▶ **EXERCISE DESCRIPTION**
Starting at the beginning of the records and going on through the line with "Action: (x=56, y=595)", write those lines out again, substituting "Error Diffusion" for "Ordered Dithering" and keeping everything else unchanged.

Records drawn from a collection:
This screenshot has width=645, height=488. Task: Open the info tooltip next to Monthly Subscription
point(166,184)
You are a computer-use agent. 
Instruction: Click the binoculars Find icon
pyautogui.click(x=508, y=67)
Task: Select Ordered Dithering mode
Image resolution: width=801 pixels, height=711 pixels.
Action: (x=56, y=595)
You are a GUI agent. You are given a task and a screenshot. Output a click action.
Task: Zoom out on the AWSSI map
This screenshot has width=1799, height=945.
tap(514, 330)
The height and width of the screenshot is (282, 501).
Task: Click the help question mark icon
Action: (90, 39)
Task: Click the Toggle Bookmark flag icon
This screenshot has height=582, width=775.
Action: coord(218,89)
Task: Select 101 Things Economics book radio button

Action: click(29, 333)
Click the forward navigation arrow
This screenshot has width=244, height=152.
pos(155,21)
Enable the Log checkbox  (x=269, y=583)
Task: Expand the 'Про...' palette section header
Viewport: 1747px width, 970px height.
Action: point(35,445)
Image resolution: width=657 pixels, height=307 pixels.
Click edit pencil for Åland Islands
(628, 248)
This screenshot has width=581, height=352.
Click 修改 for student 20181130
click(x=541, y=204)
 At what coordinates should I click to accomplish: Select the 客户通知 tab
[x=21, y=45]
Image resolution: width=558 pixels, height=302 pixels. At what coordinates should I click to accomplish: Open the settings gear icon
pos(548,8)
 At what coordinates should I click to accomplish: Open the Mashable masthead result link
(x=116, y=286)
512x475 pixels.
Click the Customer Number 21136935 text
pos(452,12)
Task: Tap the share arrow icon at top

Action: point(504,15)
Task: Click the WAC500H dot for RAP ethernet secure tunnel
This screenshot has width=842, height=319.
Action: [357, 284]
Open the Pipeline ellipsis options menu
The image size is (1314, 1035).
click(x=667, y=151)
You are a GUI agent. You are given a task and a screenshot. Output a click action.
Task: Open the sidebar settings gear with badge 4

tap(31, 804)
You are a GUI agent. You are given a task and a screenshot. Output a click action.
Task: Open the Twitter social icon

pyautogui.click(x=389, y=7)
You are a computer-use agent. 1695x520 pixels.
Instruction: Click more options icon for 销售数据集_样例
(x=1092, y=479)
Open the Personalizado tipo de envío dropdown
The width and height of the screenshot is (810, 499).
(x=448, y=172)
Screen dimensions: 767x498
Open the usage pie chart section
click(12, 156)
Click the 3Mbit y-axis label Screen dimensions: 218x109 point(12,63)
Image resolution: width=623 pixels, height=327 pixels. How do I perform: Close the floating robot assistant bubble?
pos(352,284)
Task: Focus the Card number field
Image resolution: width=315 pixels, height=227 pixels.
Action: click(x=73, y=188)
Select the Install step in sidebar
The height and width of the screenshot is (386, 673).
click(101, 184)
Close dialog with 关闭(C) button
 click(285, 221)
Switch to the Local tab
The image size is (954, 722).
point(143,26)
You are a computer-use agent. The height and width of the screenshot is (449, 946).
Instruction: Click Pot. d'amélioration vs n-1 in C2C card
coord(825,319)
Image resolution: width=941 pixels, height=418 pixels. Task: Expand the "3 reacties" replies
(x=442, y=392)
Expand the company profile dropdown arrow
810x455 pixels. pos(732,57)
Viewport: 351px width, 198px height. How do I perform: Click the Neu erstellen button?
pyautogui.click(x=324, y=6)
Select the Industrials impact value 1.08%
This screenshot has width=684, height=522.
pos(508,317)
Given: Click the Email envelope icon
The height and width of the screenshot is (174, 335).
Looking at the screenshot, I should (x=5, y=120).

▶ **REPLY**
This screenshot has width=645, height=488. Task: Open the info tooltip next to Monthly Subscription
point(166,184)
You are a computer-use agent. 
Instruction: Click the binoculars Find icon
pyautogui.click(x=508, y=67)
Task: Select Error Diffusion mode
Image resolution: width=801 pixels, height=711 pixels.
Action: (x=56, y=595)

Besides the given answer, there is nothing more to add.